[What you should do]: In the article on lazy ant workers, could you give everything from "To test its" down to "with uniform response." again, with "limits" in place of "thresholds"?

Slackers turned saviours

Japanese scientists show that lazy ant workers step in to replace fatigued workers, improving colony long-term persistence.

A quick glance at an ant foraging trail or beehive shows throngs of tireless workers feeding and protecting their colonies. A closer look reveals otherwise. In fact, many ant, bee and termite workers are slackers. In some cases, four-fifths of workers appear to just rest, eat, clean themselves or walk about. The remaining workers toil hard.

Scientists have spotted lazy workers in social insects since the 1980s. Yet insect societies, similar to humans, compete on efficiency and productivity. So what explains the existence of lazy workers?

One possible explanation is that lazy workers slack to ensure the colony's survival against a wipeout of active workers, says a study published in Scientific Reports . In this study, a group of scientists at Hokkaido University and Shizuoka University in Japan found that when active ants are disabled by a rare

catastrophe, the inactive ants, rested and energetic, step in to keep the colony running.

The team based its study on Myrmica kotokui , a common ant found in Japan. Like many other ant species, a certain percentage of M. kotokui do not work. In 2013, the team found that removing the most active workers from a colony prompted the previously lazy ants to work. They deduced that workers need different levels of stimulus to start working. A worker with a low stimulus threshold picks up tasks quickly, while one with a high threshold waits. In other words, the lazy worker is like the housemate that washes dirty dishes only if the house begins to stink.

But unlike washing dishes, some tasks, like cleaning and feeding the eggs, are so critical to ant colonies that negligence would cause its collapse. The scientists hypothesized that lazy workers serve as backups for carrying out critical tasks when active ants cannot.

To test its hypothesis, the team designed computer simulations of ant colonies. In the two models it built, workers had either the same stimulus thresholds or variable thresholds. Tasks appeared randomly in the simulations. All tasks started with the same stimulus value that increased if the tasks were unattended to. When a worker encountered a task that satisfied its threshold, it completed the task, became tired and could not work until it recovered. Fatigue recovery rates were also simulated in the models. A colony went extinct when no tasks were performed.

The simulations showed that colonies of workers with variable thresholds always completed fewer tasks than those with the same-stimulus threshold. Hence, colonies of workers with varying response to tasks were less productive than those with uniform response.

However, colonies of workers with variable thresholds persisted longer before they went extinct. Since not all workers responded to tasks identically, they did not exhaust as a collective. In contrast, colonies of workers with uniform response went extinct more quickly when there were more tasks and fatigue recovery was slower.

The scientists compared their simulation results with behaviours of real M. kotokui workers. They found that when the most hardworking ants turned idle, the laziest ants began to work. Reality agreed with the simulation.

Researchers still do not know how colonies generate or maintain their workers' different thresholds to tasks. But this study shows that lazy workers improve colony persistence at the cost of productivity.

So lazy ants are not selfish, they are just waiting to work and they are very patient.

A second recent study published by Hokkaido University researchers showed that ants can be picky about the colour of the bugs that provide them with honeydew. Ants protect the red and green bugs, called aphids, from the predators that eat them, in a mutually beneficial relationship. The study found that ants have a preference for aphid colonies that are 65% green. The result suggests that aphid colonies that have more colour variation will survive longer than those that don't.

[Data extract]:
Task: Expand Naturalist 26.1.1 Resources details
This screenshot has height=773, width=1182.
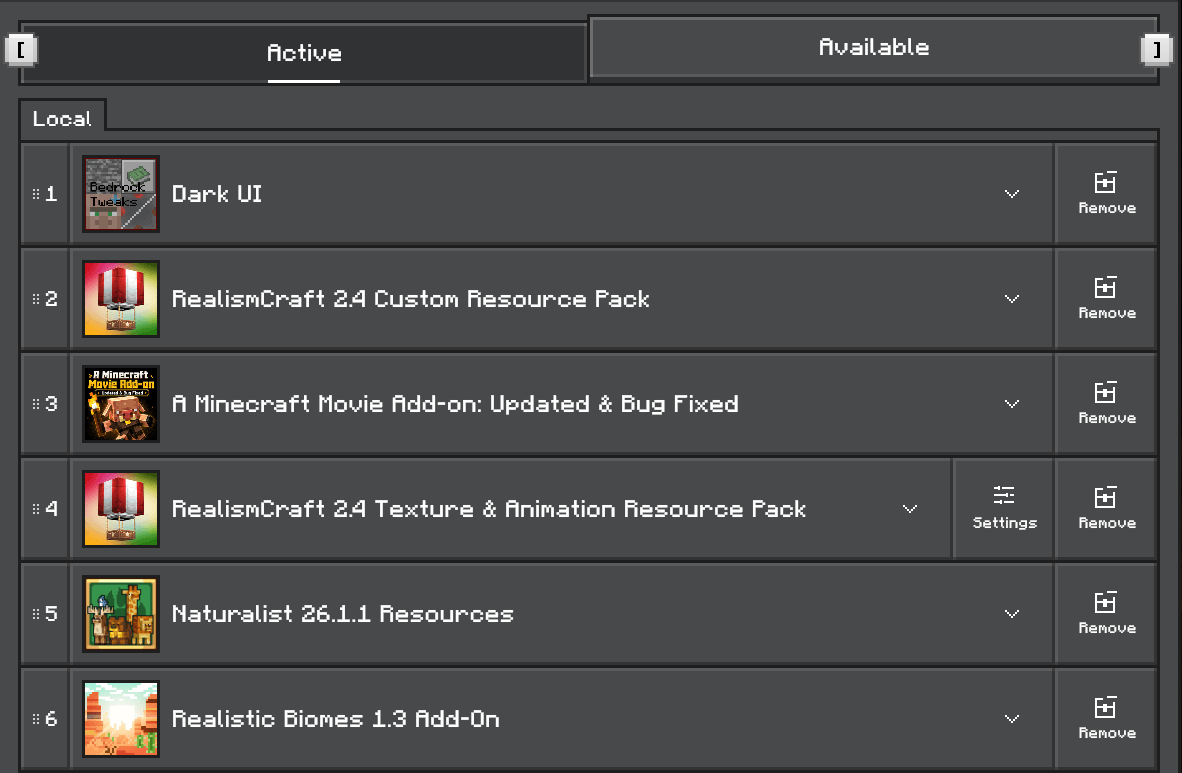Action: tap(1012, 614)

[Task output]:
To test its hypothesis, the team designed computer simulations of ant colonies. In the two models it built, workers had either the same stimulus limits or variable limits. Tasks appeared randomly in the simulations. All tasks started with the same stimulus value that increased if the tasks were unattended to. When a worker encountered a task that satisfied its threshold, it completed the task, became tired and could not work until it recovered. Fatigue recovery rates were also simulated in the models. A colony went extinct when no tasks were performed.

The simulations showed that colonies of workers with variable limits always completed fewer tasks than those with the same-stimulus threshold. Hence, colonies of workers with varying response to tasks were less productive than those with uniform response.